Every entry must be repeated exactly in the answer.

Records excerpted from a collection:
────────────────────────────────────────

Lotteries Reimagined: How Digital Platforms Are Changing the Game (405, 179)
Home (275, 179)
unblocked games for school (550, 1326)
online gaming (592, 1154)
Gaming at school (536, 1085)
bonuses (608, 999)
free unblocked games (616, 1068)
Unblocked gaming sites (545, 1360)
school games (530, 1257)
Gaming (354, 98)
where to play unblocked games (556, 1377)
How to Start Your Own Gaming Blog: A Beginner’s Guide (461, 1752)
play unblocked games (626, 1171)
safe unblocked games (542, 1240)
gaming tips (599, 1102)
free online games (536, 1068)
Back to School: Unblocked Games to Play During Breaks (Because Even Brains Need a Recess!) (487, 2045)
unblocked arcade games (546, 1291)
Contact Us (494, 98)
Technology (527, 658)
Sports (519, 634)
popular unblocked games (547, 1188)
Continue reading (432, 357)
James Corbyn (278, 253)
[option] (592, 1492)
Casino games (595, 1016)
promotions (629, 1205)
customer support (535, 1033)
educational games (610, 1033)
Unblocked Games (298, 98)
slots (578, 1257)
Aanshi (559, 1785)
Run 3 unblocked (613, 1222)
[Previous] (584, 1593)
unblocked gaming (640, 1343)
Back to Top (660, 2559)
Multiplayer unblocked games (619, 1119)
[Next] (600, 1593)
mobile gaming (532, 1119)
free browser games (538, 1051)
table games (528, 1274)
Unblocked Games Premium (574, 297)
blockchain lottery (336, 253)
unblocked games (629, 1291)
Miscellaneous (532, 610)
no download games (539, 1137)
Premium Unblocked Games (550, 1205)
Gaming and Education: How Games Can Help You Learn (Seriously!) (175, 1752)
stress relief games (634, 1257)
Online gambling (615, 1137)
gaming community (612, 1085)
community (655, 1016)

────────────────────────────────────────

▶ Completed task:
Lotteries Reimagined: How Digital Platforms Are Changing the Game (405, 179)
Home (275, 179)
unblocked games for school (550, 1326)
online gaming (592, 1154)
Gaming at school (536, 1085)
bonuses (608, 999)
free unblocked games (616, 1068)
Unblocked gaming sites (545, 1360)
school games (530, 1257)
Gaming (354, 98)
where to play unblocked games (556, 1377)
How to Start Your Own Gaming Blog: A Beginner’s Guide (461, 1752)
play unblocked games (626, 1171)
safe unblocked games (542, 1240)
gaming tips (599, 1102)
free online games (536, 1068)
Back to School: Unblocked Games to Play During Breaks (Because Even Brains Need a Recess!) (487, 2045)
unblocked arcade games (546, 1291)
Contact Us (494, 98)
Technology (527, 658)
Sports (519, 634)
popular unblocked games (547, 1188)
Continue reading (432, 357)
James Corbyn (278, 253)
[option] (592, 1492)
Casino games (595, 1016)
promotions (629, 1205)
customer support (535, 1033)
educational games (610, 1033)
Unblocked Games (298, 98)
slots (578, 1257)
Aanshi (559, 1785)
Run 3 unblocked (613, 1222)
[Previous] (584, 1593)
unblocked gaming (640, 1343)
Back to Top (660, 2559)
Multiplayer unblocked games (619, 1119)
[Next] (600, 1593)
mobile gaming (532, 1119)
free browser games (538, 1051)
table games (528, 1274)
Unblocked Games Premium (574, 297)
blockchain lottery (336, 253)
unblocked games (629, 1291)
Miscellaneous (532, 610)
no download games (539, 1137)
Premium Unblocked Games (550, 1205)
Gaming and Education: How Games Can Help You Learn (Seriously!) (175, 1752)
stress relief games (634, 1257)
Online gambling (615, 1137)
gaming community (612, 1085)
community (655, 1016)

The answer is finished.